生成から変化まで、どれが優れていて、どれが劣っているわけでもないのよ。
冒険者協会の手で、ダンジョンから出土している導体はその珍しさからランク分けされているけれど、どのレアリティの導体でも、使い所はあると言っても過言ではないわ」
先生は、黒板に肉切り包丁(チョークを生成)で図を描いていく。丁寧にじっくりと、導体の基礎を教えてくれた。
最後に簡単なレポートの宿題が出て、授業はつつがなく終了する。
俺とレイは、教室から退室して並んで歩いた。
「恐怖で、あまり、頭に入ってきませんでした……さすが、お兄様は、どんな状況でも物怖じしないのですね。

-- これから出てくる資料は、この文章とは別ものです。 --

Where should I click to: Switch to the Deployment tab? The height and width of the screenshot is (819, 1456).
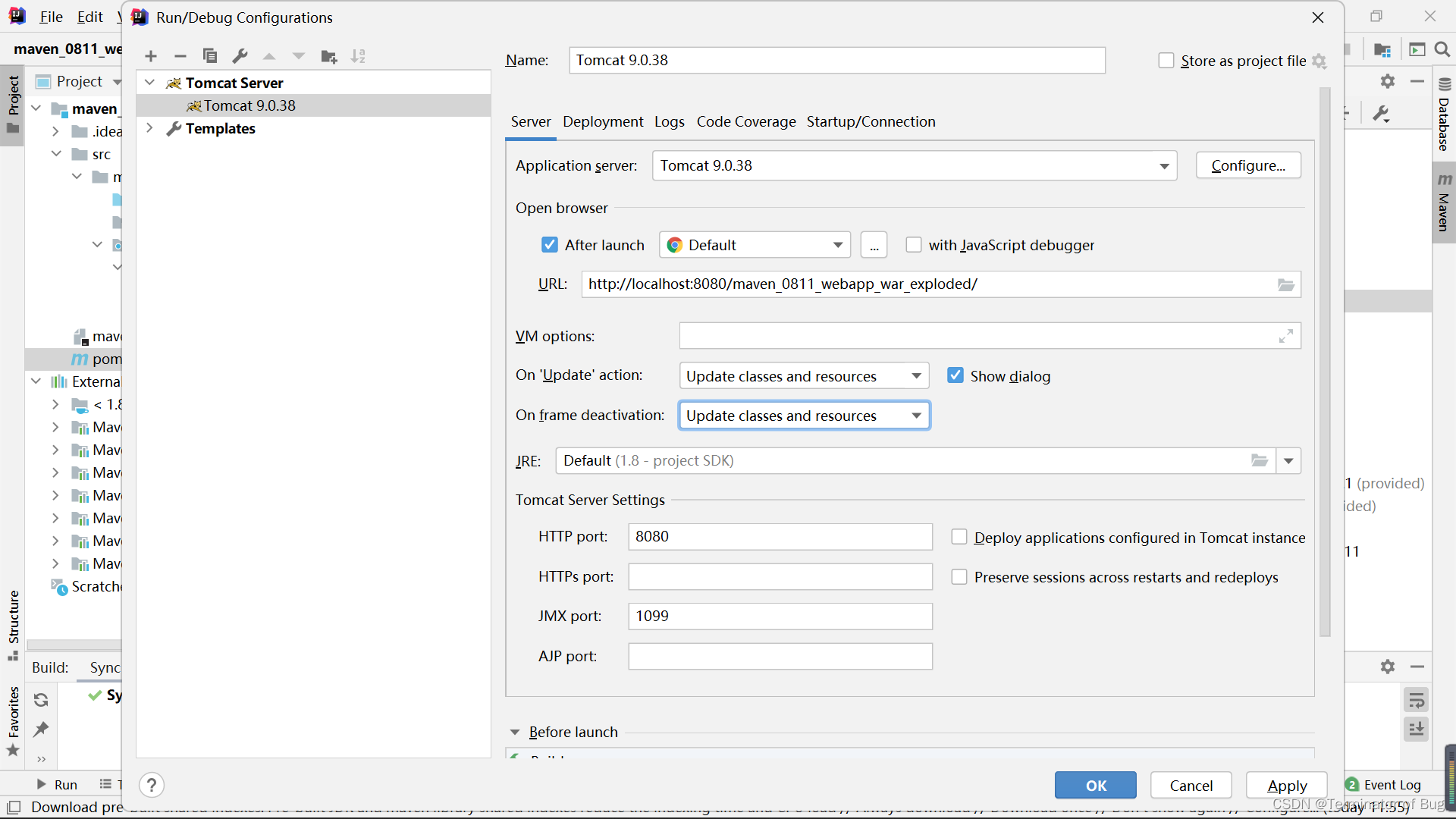(x=602, y=121)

あの状況下で、真剣に授業を聞かれていて、尊敬の念を覚えてました」
両手を組んで、レイは、キラキラとした目を俺に向ける。
今なら、う○こ漏らしても『さすが、お兄様』とか言いそうだな……試して、本当にそうなったら終わりだからやらないけど……。
他の女の子たちと仲良くして欲しいのに、レイは俺の横に断固として座るので、百合が育まれる土壌が汚染されきっていた。
どうにかせねばと思いながらも、妙案を思いつくことはなく……別棟の外に出たところで、レイと別れる。
俺は黄の寮、レイは朱の寮へと向かっていく。
色々と思うところはあったらしいが、レイは朱の寮、ラピスは蒼の寮への入寮を果たした。
レイは三条家の問題があって本邸に居づらかったし、ラピスも神殿光都からの使者(帰って来いの催促)にうんざりしており、鳳嬢魔法学園の寮に入寮した方が都合が良いらしかった。
ふたりとも、黄の寮に入るとか言っていたが、寮長たちの熱心な説得のお陰で、どうにか、最悪の事態は免れた形になる。
さて、今日は、帰ったらなにをするか。
ふふ、最近、落ち着いてきたし、スノウが買い物行ってる間にFLO○ERSの再プレイでもしちゃおっかな。
そんなことを考えつつ、黄の寮の中に入ると、リリィさんがこちらを振り向き――
「三条様……」
真っ青な顔で、ささやいた。
「たすけてください……」
強化投影――俺は、一気に階段を駆け上った。